Interdisciplinary approaches to understanding disease emergence: the past, present, and future drivers of Nipah virus emergence

Abstract

Emerging infectious diseases (EIDs) pose a significant threat to human health, economic stability, and biodiversity. Despite this, the mechanisms underlying disease emergence are still not fully understood, and control measures rely heavily on mitigating the impact of EIDs after they have emerged. Here, we highlight the emergence of a zoonotic Henipavirus, Nipah virus, to demonstrate the interdisciplinary and macroecological approaches necessary to understand EID emergence. Previous work suggests that Nipah virus emerged due to the interaction of the wildlife reservoir (Pteropus spp. fruit bats) with intensively managed livestock. The emergence of this and other henipaviruses involves interactions among a suite of anthropogenic environmental changes, socioeconomic factors, and changes in demography that overlay and interact with the distribution of these pathogens in their wildlife reservoirs. Here, we demonstrate how ecological niche modeling may be used to investigate the potential role of a changing climate on the future risk for Henipavirus emergence. We show that the distribution of Henipavirus reservoirs, and therefore henipaviruses, will likely change under climate change scenarios, a fundamental precondition for disease emergence in humans. We assess the variation among climate models to estimate where Henipavirus host distribution is most likely to expand, contract, or remain stable, presenting new risks for human health. We conclude that there is substantial potential to use this modeling framework to explore the distribution of wildlife hosts under a changing climate. These approaches may directly inform current and future management and surveillance strategies aiming to improve pathogen detection and, ultimately, reduce emergence risk.

Fig. 1.

Conceptual model of our methods. (A) Models of a single species’ current bioclimate, based on Worldclim. (B) Projected future suitable bioclimate based on 20 downscaled GCMs, where presence was defined as suitable by at least 50% of the GCMs. (C) Expansion/contraction maps based on the subtraction of the present from the future multi-GCM predictions. (D) All 13 species expansion/contraction maps were combined into three composite maps that show habitat expansion, contraction, and stability. (E) Synthetic map across GCMs and species that shows habitat expansion, contraction, and stability.

Fig. 2.

Synthetic generalization of the predicted expansion and contraction potential climatic habitat for the midcentury A2 emission scenario based on 20 GCMs and 13 bat species.

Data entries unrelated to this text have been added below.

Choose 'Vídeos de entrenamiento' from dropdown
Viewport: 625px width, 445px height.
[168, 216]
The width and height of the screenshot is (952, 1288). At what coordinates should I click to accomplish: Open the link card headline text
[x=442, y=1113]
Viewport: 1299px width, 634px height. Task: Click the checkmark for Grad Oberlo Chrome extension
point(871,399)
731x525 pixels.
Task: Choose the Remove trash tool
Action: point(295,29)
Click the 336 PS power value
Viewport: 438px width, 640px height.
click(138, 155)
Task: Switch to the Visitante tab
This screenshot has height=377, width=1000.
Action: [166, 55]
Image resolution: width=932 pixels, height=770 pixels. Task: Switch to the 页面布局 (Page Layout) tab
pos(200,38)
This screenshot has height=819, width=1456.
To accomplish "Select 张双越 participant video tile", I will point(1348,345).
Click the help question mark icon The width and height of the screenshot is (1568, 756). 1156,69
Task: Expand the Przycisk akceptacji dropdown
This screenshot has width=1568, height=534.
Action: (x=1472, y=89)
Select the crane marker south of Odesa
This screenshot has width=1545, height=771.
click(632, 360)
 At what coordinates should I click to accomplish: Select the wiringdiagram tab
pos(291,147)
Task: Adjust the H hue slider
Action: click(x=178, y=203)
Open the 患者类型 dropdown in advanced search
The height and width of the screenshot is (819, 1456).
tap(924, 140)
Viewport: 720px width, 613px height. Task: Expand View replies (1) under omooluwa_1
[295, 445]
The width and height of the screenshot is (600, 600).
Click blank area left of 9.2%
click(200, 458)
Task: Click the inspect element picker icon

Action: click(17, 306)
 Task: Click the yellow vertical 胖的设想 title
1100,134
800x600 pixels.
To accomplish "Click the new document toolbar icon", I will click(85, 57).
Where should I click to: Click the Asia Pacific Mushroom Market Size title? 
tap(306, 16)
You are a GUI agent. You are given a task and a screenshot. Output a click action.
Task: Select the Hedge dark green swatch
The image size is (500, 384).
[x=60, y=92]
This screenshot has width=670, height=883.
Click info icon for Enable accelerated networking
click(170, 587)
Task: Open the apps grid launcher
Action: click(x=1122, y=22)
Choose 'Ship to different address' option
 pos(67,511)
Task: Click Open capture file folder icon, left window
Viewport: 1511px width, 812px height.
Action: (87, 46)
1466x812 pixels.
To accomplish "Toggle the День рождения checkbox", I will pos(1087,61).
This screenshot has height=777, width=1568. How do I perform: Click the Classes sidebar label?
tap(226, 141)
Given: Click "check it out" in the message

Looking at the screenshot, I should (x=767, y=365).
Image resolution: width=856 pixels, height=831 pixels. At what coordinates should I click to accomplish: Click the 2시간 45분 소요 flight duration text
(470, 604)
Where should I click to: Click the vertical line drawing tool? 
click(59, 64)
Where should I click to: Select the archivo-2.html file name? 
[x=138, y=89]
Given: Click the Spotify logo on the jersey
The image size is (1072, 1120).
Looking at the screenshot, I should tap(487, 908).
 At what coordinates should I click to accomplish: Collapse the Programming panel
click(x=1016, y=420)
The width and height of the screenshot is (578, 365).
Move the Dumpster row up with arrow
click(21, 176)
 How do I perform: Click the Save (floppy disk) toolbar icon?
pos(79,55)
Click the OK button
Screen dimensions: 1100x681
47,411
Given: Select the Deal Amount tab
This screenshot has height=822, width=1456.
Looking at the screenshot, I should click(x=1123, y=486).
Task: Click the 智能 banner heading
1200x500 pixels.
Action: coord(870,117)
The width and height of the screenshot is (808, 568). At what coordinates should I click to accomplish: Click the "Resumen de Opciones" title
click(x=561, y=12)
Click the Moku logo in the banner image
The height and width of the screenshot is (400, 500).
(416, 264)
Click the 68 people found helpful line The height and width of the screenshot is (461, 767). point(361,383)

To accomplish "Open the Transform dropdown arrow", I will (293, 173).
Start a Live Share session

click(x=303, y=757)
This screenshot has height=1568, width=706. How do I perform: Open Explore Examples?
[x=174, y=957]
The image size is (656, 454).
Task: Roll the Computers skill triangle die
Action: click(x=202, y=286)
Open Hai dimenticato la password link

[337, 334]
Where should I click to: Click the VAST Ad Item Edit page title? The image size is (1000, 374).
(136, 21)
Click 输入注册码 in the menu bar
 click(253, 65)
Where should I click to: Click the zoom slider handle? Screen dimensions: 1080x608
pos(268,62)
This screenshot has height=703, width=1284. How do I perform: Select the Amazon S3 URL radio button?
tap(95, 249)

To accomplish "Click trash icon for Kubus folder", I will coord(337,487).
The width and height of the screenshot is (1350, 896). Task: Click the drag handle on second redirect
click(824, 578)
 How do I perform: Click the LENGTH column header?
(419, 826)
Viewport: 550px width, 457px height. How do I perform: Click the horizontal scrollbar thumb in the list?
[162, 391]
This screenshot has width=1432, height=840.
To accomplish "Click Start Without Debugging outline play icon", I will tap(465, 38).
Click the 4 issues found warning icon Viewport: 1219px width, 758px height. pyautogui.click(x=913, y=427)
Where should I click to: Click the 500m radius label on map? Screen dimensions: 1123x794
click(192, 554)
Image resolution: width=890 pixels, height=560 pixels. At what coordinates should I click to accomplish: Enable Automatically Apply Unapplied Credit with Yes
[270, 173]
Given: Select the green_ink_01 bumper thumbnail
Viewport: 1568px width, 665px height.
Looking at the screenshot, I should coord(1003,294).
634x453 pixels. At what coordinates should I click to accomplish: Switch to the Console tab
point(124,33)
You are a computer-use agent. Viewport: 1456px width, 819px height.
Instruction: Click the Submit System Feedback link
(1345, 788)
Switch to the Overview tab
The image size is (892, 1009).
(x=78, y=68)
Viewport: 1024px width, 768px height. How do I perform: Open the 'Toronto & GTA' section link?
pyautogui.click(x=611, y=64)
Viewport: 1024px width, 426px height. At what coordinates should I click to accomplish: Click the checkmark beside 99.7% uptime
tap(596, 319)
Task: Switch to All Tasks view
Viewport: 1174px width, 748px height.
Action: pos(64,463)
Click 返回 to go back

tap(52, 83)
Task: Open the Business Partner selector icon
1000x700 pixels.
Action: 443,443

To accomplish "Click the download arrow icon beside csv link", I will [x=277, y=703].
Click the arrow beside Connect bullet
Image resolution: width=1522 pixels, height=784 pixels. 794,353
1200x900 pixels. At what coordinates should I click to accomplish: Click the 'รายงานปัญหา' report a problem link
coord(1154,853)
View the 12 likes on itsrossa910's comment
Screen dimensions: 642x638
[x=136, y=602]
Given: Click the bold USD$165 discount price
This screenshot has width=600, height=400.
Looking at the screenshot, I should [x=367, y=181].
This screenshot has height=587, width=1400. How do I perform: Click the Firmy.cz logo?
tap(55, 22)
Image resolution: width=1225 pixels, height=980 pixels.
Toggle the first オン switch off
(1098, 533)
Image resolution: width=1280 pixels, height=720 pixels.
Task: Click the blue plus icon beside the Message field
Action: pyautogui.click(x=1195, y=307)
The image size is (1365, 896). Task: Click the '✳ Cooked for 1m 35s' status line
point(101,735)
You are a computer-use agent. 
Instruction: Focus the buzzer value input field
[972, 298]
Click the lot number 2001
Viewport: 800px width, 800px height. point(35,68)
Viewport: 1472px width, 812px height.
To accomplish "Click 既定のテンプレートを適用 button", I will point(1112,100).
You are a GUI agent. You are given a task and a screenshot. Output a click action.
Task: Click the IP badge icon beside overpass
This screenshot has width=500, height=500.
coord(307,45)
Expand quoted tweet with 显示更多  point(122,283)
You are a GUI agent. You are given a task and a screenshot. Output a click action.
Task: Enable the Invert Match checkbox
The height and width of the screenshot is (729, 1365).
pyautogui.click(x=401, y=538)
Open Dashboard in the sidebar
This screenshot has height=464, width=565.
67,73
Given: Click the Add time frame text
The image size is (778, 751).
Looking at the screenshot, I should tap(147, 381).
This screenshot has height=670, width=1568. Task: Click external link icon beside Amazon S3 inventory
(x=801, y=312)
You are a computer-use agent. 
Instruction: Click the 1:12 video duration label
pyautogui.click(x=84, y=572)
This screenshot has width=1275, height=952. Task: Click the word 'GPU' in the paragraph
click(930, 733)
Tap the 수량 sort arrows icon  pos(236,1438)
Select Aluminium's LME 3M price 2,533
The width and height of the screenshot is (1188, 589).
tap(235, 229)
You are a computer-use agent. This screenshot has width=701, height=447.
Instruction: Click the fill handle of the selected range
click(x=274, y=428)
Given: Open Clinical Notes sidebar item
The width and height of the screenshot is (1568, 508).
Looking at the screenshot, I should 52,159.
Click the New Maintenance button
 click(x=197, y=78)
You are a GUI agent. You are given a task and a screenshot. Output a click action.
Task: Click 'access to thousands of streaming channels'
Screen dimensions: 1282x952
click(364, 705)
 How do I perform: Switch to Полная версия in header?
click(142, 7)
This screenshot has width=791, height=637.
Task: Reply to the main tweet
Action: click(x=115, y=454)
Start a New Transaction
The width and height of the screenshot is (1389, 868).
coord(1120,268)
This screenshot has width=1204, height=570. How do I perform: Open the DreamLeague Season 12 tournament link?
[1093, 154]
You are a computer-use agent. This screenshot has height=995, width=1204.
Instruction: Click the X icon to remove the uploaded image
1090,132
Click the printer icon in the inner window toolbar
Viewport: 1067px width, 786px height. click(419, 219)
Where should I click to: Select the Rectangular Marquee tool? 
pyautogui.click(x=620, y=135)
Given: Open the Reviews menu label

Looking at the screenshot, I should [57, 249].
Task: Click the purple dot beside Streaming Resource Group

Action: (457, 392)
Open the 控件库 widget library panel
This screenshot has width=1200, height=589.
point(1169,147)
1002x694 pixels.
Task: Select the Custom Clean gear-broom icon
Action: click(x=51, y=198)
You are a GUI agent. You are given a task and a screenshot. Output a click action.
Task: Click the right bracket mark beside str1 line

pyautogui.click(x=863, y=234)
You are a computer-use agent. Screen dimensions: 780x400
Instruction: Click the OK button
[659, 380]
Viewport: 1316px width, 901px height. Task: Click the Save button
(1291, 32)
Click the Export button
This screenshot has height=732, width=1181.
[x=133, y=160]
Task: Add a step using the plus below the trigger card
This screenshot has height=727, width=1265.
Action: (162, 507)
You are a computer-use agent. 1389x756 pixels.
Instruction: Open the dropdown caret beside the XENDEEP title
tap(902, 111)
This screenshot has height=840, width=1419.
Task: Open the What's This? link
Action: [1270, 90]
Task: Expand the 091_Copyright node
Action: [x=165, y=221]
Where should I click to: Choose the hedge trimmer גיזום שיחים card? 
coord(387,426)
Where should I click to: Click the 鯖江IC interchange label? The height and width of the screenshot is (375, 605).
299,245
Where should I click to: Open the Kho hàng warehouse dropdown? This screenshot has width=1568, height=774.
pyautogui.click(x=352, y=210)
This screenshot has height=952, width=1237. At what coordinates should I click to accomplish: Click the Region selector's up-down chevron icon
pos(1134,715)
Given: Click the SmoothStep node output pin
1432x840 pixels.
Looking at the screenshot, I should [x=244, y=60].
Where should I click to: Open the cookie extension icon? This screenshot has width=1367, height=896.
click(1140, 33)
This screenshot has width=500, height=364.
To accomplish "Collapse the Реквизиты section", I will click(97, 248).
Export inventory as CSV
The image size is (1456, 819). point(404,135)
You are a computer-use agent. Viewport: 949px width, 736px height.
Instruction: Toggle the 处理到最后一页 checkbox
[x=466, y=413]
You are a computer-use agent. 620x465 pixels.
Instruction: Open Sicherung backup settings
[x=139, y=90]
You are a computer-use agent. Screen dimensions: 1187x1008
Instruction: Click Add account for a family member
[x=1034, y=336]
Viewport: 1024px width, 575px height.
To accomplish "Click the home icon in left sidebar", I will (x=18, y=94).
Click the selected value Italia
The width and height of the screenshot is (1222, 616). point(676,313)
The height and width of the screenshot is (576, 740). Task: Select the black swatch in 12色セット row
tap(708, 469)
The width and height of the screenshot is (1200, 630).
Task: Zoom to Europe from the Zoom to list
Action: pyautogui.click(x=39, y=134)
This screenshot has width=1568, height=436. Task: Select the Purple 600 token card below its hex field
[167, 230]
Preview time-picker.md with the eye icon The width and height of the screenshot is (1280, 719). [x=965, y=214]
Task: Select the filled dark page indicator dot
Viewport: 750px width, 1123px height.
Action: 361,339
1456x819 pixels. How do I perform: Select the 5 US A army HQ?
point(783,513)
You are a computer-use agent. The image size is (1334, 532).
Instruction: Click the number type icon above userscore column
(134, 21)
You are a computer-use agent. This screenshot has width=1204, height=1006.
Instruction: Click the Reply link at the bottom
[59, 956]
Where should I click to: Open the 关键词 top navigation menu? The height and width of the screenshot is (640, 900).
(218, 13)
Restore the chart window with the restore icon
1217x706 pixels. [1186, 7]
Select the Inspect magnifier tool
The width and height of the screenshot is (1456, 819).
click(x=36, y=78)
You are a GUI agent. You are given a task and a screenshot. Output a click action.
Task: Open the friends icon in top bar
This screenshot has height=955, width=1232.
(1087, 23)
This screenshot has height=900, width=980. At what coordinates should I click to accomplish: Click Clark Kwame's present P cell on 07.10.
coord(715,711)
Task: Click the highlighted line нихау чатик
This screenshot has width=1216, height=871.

Because each species was modeled individually, expansion is defined as the presence of at least one species and no change in the other species and contraction was defined as the absence of at least one species and no change in the other species.

Fig. 3.

Potential climatic habitat expansion (A), contraction (B), and stability (C) maps for the midcentury A2 emissions scenario based on agreement of 20 GCMs and 13 bat species.